EX-99.1 2 dp73540_ex9901.htm EXHIBIT 99.1

Exhibit 99.1

 

 

 

 

 

 

Contact Information: 

Elif McDonald 

elif.mcdonald@valeant.com 

514-856-3855 

877-281-6642 (toll free)

 

Media: 

Renée Soto 

or 

Chris Kittredge/Jared Levy 

Sard Verbinnen & Co. 

212-687-8080

 

VALEANT COMPLETES APPROXIMATELY $1.1 BILLION PAY DOWN OF SENIOR SECURED TERM LOANS FROM DIVESTITURES; TO SEEK REFINANCING AND AMENDMENT OF CREDIT AGREEMENT

 

LAVAL, Quebec, March 6, 2017 – Valeant Pharmaceuticals International, Inc. (NYSE/TSX: VRX) (“Valeant” or the “Company”) today announced that following the successful closure of the skincare products asset sale on March 3, 2017, Valeant has used the net proceeds of the sale to pay down approximately $1.1 billion of its senior secured term loans. This debt repayment further enhances the company’s confidence in meeting its goals, and it is taking this opportunity to refinance and amend additional portions of its outstanding debt to further create operating flexibility.

 

Valeant is seeking to refinance and amend the Company’s existing credit agreement (the “Credit Agreement”), borrow new Term B loans under the Credit Agreement and issue new secured debt securities (together, the “Refinancing”). The Refinancing is expected to have the effect of extending the maturity date of the revolving facility and the Term B loans that mature prior to 2022, repaying all of the outstanding Term A loans, removing the maintenance covenants from the Term B loans, modifying the maintenance covenants under the revolving facility, modifying certain other provisions of the Credit Agreement and repaying a portion of the Company’s outstanding 6.75% Senior Notes due 2018.

 

The Refinancing is subject to market and other conditions and is anticipated to close in the first quarter of 2017. However, there can be no assurance that the Company will be able to successfully complete the Refinancing, on the terms described above, or at all.

 

The debt securities will not be registered under the Securities Act of 1933, as amended (the “Securities Act”), or any state securities law and may not be offered or sold in the United States absent registration or an applicable exemption from registration under the Securities Act and applicable state securities laws.

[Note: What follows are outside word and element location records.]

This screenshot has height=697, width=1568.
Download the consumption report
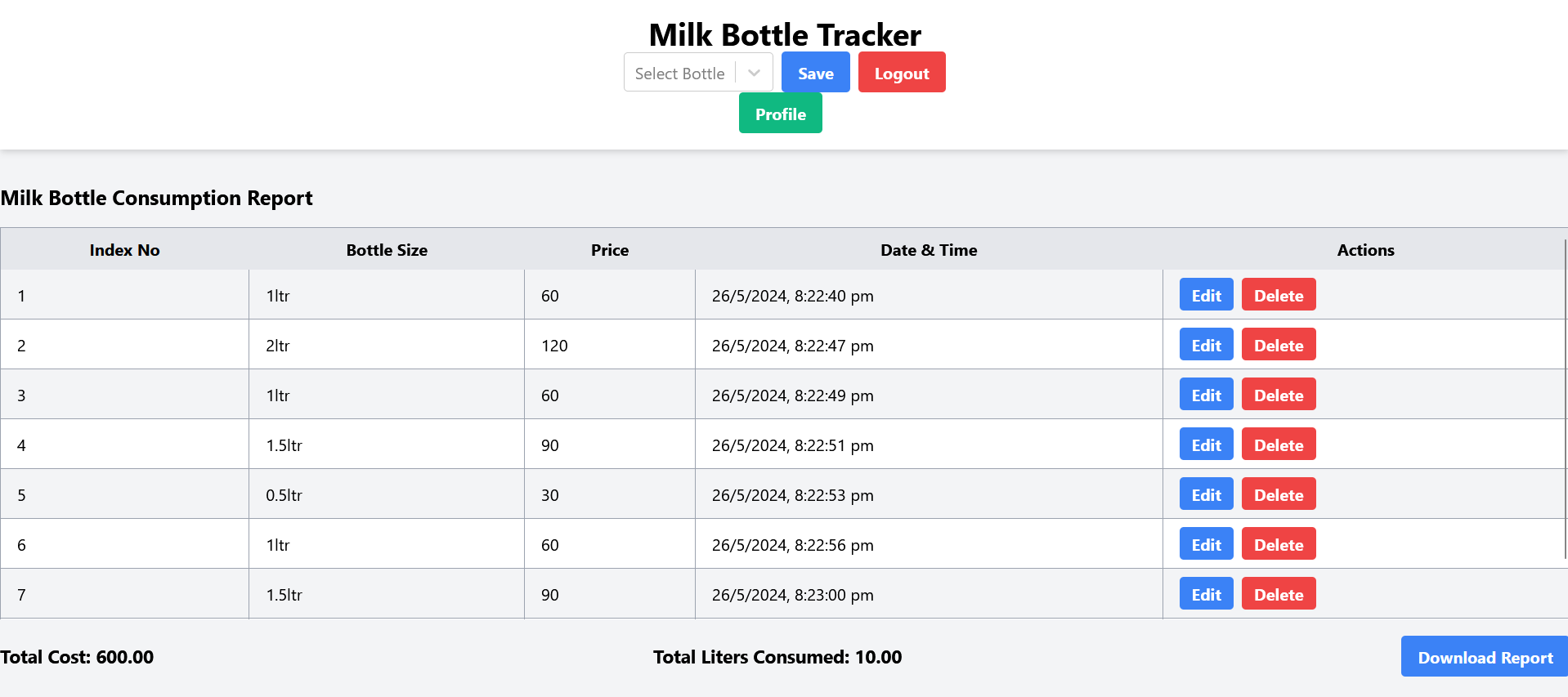coord(1484,656)
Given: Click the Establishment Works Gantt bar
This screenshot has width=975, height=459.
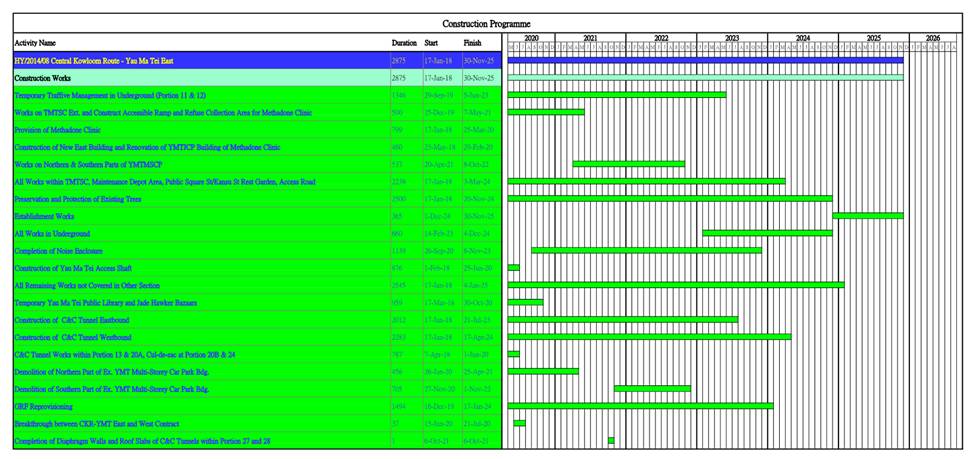Looking at the screenshot, I should (x=867, y=215).
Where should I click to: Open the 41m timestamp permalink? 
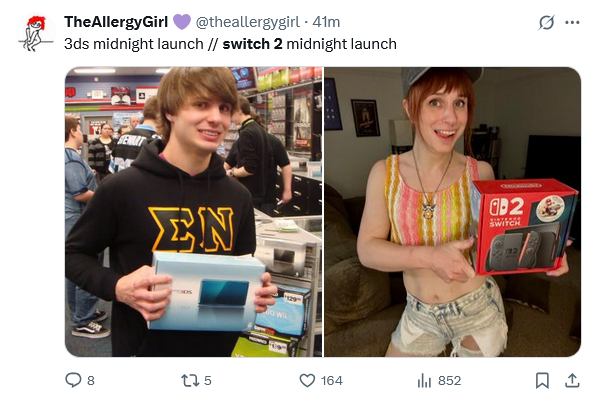coord(326,22)
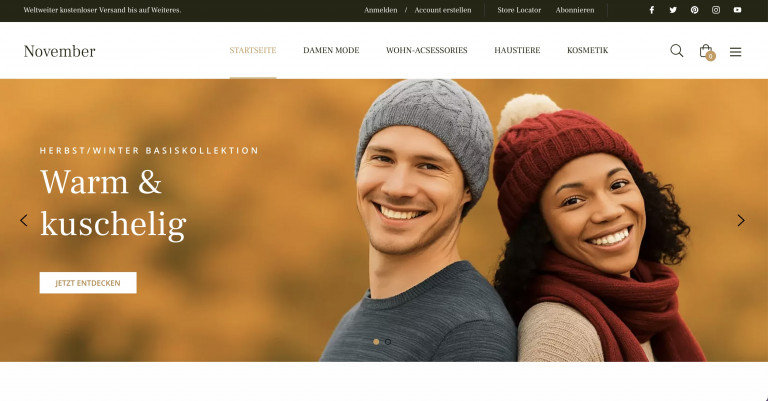Image resolution: width=768 pixels, height=401 pixels.
Task: Open the Damen Mode menu
Action: (x=331, y=50)
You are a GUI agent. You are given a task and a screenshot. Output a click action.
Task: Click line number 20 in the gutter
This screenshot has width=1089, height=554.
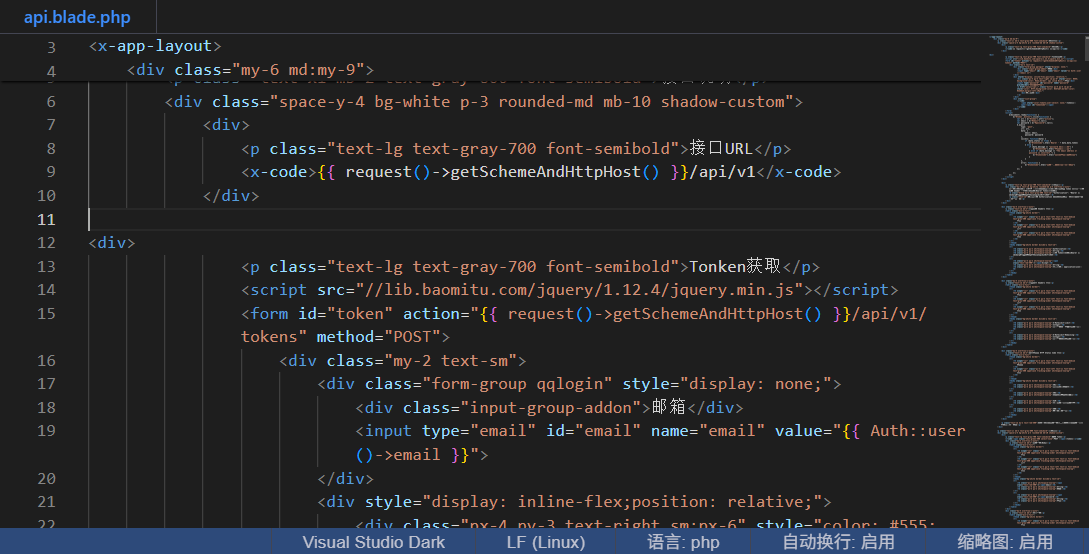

The debt securities will be offered in the United States only to qualified institutional buyers pursuant to Rule 144A under the Securities Act and outside the United States to non-U.S. persons pursuant to Regulation S under the Securities Act. The debt securities have not been and will not be qualified for sale to the public by prospectus under applicable Canadian securities laws and, accordingly, any offer and sale of the securities in Canada will be made on a basis which is exempt from the prospectus requirements of such securities laws.

 

This release is being issued pursuant to Rule 135c under the Securities Act and shall not constitute an offer to sell or the solicitation of an offer to sell or the solicitation of an offer to buy any securities, nor shall there be any sale of securities in any jurisdiction in which such offer, solicitation or sale would be unlawful prior to registration or qualification under the securities laws of any such jurisdiction.

 

 

 

 

 

 

 

About Valeant

 

Valeant Pharmaceuticals International, Inc. (NYSE/TSX:VRX) is a multinational specialty pharmaceutical company that develops, manufactures and markets a broad range of pharmaceutical products primarily in the areas of dermatology, gastrointestinal disorders, eye health, neurology and branded generics.

 

Forward-looking Statements

 

This press release may contain forward-looking statements, including, but not limited to, our Refinancing and the details thereof, including the proposed use of proceeds therefrom, the expected timing of the closing of the Refinancing and our ability to close such Refinancing, the planned amendments to our Credit Agreement proposed in connection with such Refinancing, the potential offering debt securities proposed in connection with the Refinancing and the details thereof, the potential extension of the maturity date of the revolving facility and the Term B loans and the other expected effects of the Refinancing. Forward-looking statements may generally be identified by the use of the words “anticipates,” “expects,” “intends,” “plans,” “should,” “could,” “would,” “may,” “will,” “believes,” “estimates,” “potential,” “target,” or “continue” and variations or similar expressions. These statements are based upon the current expectations and beliefs of management and are subject to certain risks and uncertainties that could cause actual results to differ materially from those described in the forward-looking statements. These risks and uncertainties include, but are not limited to, risks and uncertainties discussed in the Company’s most recent annual and quarterly reports and detailed from time to time in Valeant’s other filings with the Securities and Exchange Commission and the Canadian Securities Administrators, which factors are incorporated herein by reference. Readers are cautioned not to place undue reliance on any of these forward-looking statements. These forward-looking statements speak only as of the date hereof. Valeant undertakes no obligation to update any of these forward-looking statements to reflect events or circumstances after the date of this press release or to reflect actual outcomes, unless required by law.